The disciples understand about hunger and thirst, but they don’t understand about Jesus. The Lord said, “The poor and needy ask for water, and there is none, / their tongue is parched with thirst. / I, Yahweh, will answer them, / I, the God of Israel, will not abandon them” (Is 41:17). It’s remarkable how little the twelve understand about Jesus: they were the ones almost constantly with him! And how much do we understand? We know something, of course! And how much we have yet to learn, to experience, to know, to live. What we need to know, first, is take it to Jesus, take it to the Lord in prayer. We take our lack, our insufficiency, our inability, and we lift it and leave it with Jesus. And Jesus does something quite remarkable: he takes what we give him—our nothing!—“and looking up to heaven, he gave thanks” and breaks. “Then he gave [food] to the disciples to distribute to the people” (9:16).
Jesus himself could give it to each man, woman, and child directly, and he does—through us! You and I—we disciples—are direct channels to Jesus, and from Jesus. When we offer Jesus to anyone, man, woman, or child—offer him through our words of invitation or comfort or counsel, offer him by the kindness and generosity of our hands—in a real sense it isn’t us but Jesus alive in us for others. When we offer Jesus, we offer true food and true drink. “The Kingdom begins where the hungry are being blessed and filled.”

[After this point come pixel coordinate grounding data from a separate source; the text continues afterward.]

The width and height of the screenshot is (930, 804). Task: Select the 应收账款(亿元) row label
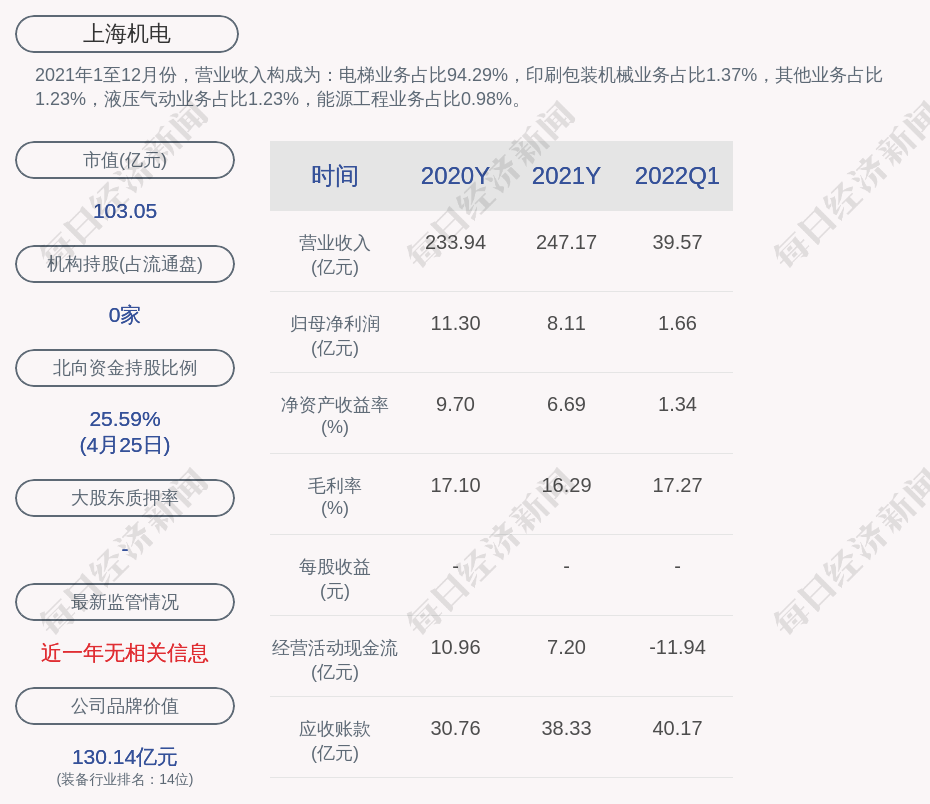point(335,741)
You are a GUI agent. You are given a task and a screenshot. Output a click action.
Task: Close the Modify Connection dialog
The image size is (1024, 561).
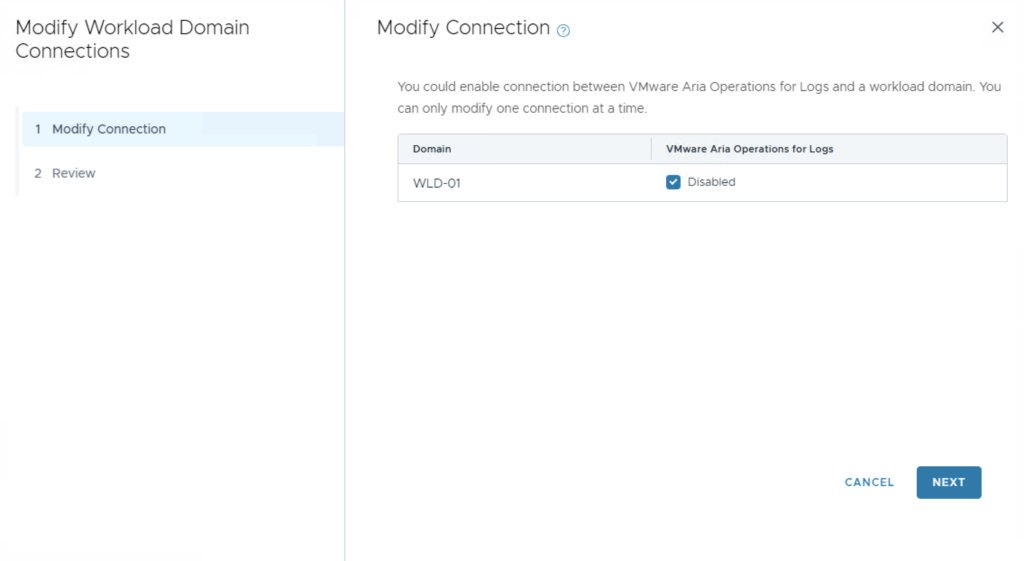click(997, 28)
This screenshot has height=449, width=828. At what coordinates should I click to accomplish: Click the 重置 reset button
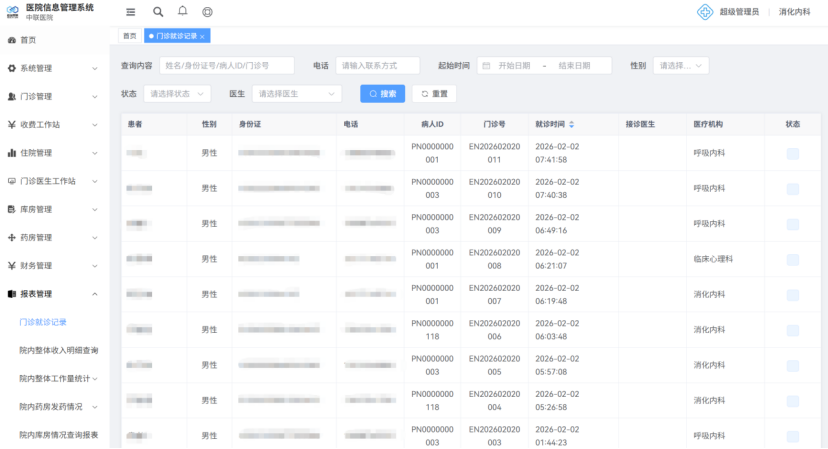[x=434, y=93]
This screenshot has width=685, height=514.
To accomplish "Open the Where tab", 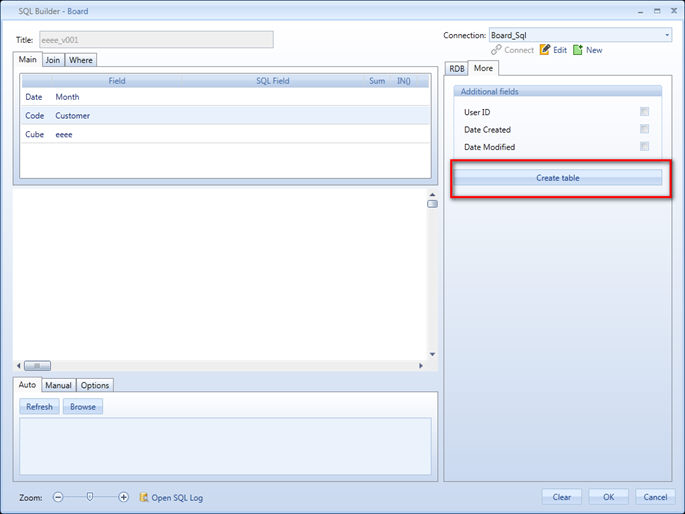I will point(81,60).
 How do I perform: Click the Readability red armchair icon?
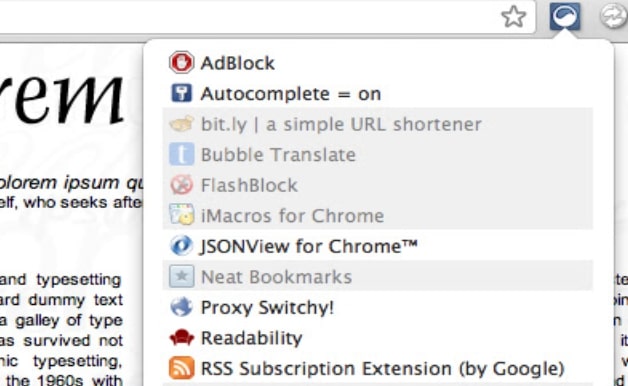(181, 338)
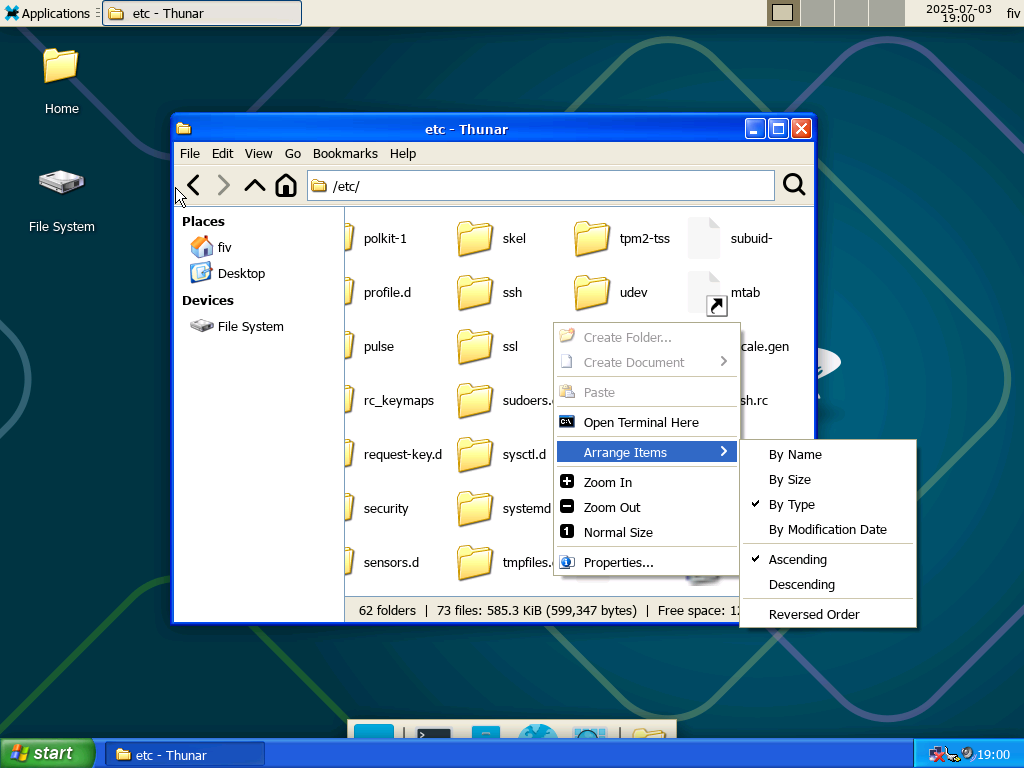Image resolution: width=1024 pixels, height=768 pixels.
Task: Toggle Reversed Order option
Action: [813, 614]

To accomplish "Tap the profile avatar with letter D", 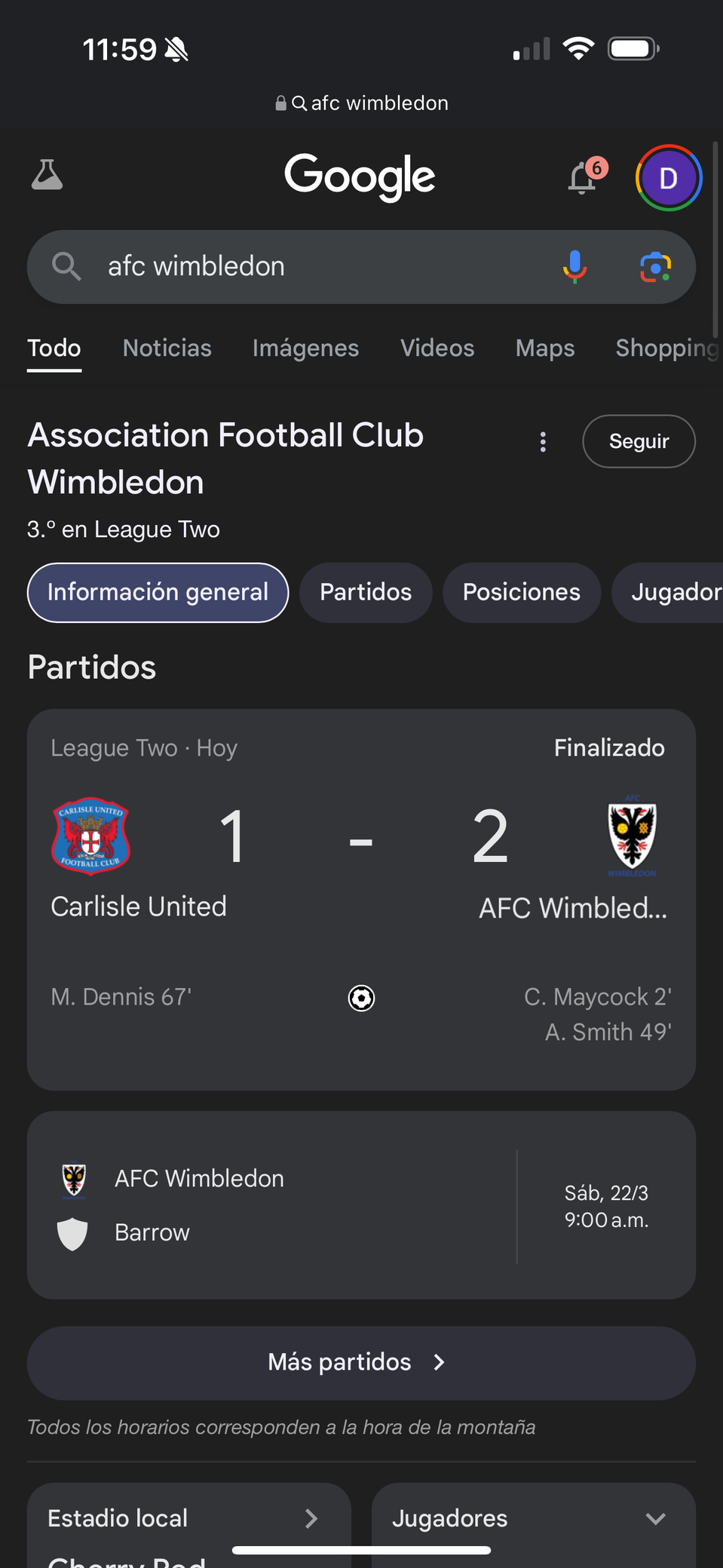I will 669,178.
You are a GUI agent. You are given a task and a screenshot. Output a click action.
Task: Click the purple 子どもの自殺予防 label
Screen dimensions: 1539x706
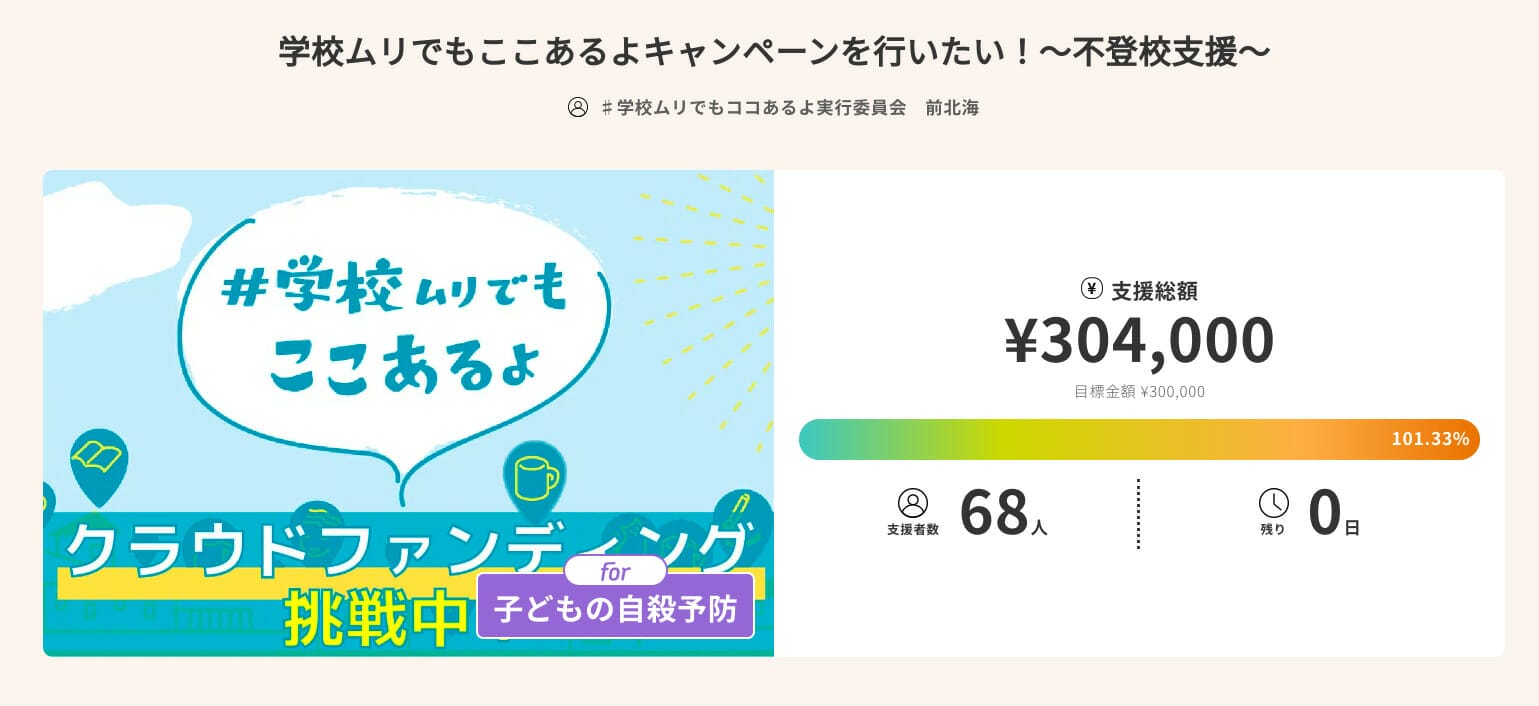[615, 609]
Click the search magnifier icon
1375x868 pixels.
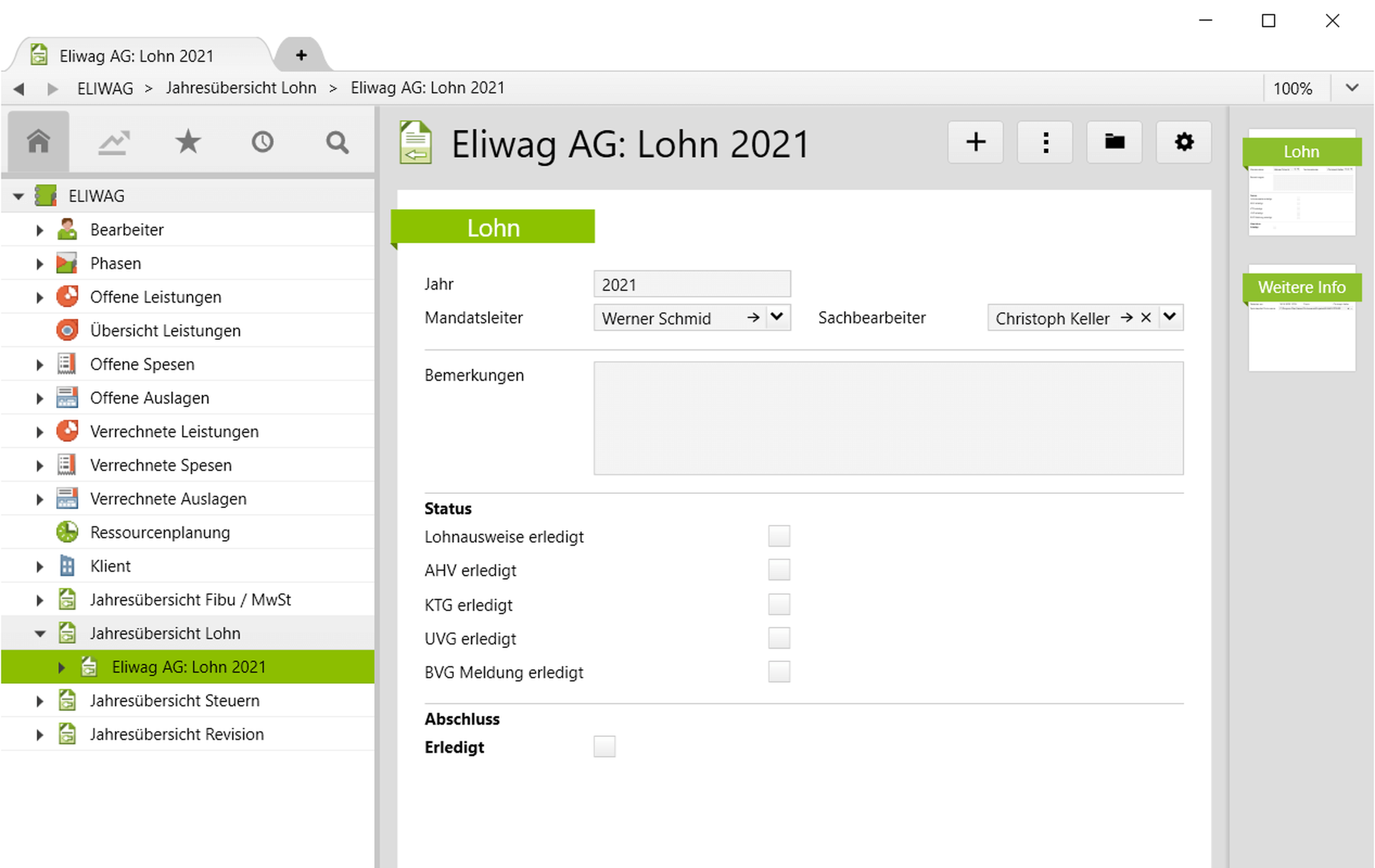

Oh, we’re almost constantly preoccupied with our lack. Jesus would have us occupied with his abundance. What you have isn’t enough. Who you have is. When you have Jesus, you have more than enough. Keep living in this faith and you will continue learning the truth of it, and the truth will set you free . . . and bring the hope and offer of salvation to many.
Afterwards, after all “were satisfied [. . .] the disciples picked up twelve basketfuls of broken pieces that were left over” (9:17). Twelve. Hmm. One for each of them. Oh, I suppose the hunks of bread and fish fillets eventually ran out, but Jesus wasn’t teaching a material, physical lesson. Jesus gives; he supplies all our need. He is our eternal surplus. Here is the table to remind us. He is the bread of life; he is the cup of salvation. Jesus gives to each of us. He gives to each of us someone to whom we can give. Give. Love. Call. Bless. Repeat.
Now to the One who by the power at work within us is able to do far more abundantly than all we can ask or imagine, to God be glory in the Church and in Christ Jesus to all generations, forever and ever.
[1] Dietrich Bonhoeffer. Christ the Center [Wer ist und wer war Jesus Christus?] Edwin H. Robinson, trans. New York: Harper & Row, 1978. 52.
[2] Bultmann, Rudolf. Primitive Christianity in Its Contemporary Setting. Trans. Rev. R. H. Fuller. New York: Meridian, 1956. 201.
[3] https://www.forbes.com/sites/lanabandoim/2020/01/26/the-shocking-amount-of-food-us-households-waste-every-year/?sh=3b87244a7dc8
[4] William H. Willimon Pastor: The Theology and Practice of Ordained Ministry. Nashville: Abingdon P, 2002. 76.